TASK MATERIAL Block Start
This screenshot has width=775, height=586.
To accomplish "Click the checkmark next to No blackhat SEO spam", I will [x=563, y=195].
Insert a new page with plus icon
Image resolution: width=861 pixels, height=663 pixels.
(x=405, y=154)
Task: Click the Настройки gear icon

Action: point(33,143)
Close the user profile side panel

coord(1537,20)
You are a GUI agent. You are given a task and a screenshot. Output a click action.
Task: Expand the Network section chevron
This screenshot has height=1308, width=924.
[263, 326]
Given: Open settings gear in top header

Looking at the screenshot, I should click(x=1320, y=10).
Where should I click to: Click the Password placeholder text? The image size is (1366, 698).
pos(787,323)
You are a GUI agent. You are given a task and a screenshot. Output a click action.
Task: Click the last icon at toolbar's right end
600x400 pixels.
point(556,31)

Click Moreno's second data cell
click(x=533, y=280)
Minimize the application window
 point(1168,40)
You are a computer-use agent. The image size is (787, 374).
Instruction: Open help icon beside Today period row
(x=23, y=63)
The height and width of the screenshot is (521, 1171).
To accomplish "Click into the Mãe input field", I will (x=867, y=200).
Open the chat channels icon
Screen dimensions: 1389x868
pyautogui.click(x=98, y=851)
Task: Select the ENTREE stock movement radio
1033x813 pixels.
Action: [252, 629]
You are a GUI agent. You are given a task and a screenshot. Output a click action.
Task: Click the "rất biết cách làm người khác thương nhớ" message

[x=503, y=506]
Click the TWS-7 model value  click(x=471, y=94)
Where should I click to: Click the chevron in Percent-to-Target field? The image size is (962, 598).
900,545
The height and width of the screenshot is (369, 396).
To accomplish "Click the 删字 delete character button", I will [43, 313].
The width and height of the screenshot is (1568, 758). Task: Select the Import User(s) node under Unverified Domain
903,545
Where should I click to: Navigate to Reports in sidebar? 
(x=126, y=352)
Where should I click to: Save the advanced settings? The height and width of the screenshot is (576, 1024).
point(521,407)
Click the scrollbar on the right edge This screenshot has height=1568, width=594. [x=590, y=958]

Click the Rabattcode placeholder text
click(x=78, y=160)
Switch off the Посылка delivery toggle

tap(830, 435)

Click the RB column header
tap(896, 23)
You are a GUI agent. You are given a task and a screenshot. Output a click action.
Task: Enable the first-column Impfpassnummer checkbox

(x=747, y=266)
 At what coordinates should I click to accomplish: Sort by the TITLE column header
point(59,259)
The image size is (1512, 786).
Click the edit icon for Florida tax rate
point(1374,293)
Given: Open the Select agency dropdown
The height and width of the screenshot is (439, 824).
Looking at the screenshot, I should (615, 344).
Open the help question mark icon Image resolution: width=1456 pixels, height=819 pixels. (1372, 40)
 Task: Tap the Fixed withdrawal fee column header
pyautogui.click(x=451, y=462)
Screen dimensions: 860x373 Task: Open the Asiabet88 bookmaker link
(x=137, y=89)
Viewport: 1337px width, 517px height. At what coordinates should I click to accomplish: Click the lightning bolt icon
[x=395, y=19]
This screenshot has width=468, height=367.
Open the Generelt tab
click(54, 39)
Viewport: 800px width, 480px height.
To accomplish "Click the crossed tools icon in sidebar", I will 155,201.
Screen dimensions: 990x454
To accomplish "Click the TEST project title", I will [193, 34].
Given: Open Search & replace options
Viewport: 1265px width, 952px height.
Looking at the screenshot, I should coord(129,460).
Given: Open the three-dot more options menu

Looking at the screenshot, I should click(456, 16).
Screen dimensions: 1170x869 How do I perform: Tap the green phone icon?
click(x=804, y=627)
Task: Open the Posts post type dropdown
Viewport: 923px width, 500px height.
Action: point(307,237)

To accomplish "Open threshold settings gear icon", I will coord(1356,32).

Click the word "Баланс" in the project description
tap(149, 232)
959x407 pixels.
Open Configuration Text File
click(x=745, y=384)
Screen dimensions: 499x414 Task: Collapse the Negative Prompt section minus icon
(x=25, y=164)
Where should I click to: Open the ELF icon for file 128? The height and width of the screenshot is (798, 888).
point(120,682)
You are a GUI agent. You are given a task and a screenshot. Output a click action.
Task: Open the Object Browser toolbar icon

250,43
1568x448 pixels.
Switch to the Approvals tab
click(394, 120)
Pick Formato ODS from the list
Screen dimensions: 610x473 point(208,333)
TASK MATERIAL Block End
**TASK PROMPT:** Every line of the material above that includes the string "right" is required.

**TASK ANSWER:**
Task: Click the last icon at toolbar's right end
Click the scrollbar on the right edge This screenshot has height=1568, width=594. [x=590, y=958]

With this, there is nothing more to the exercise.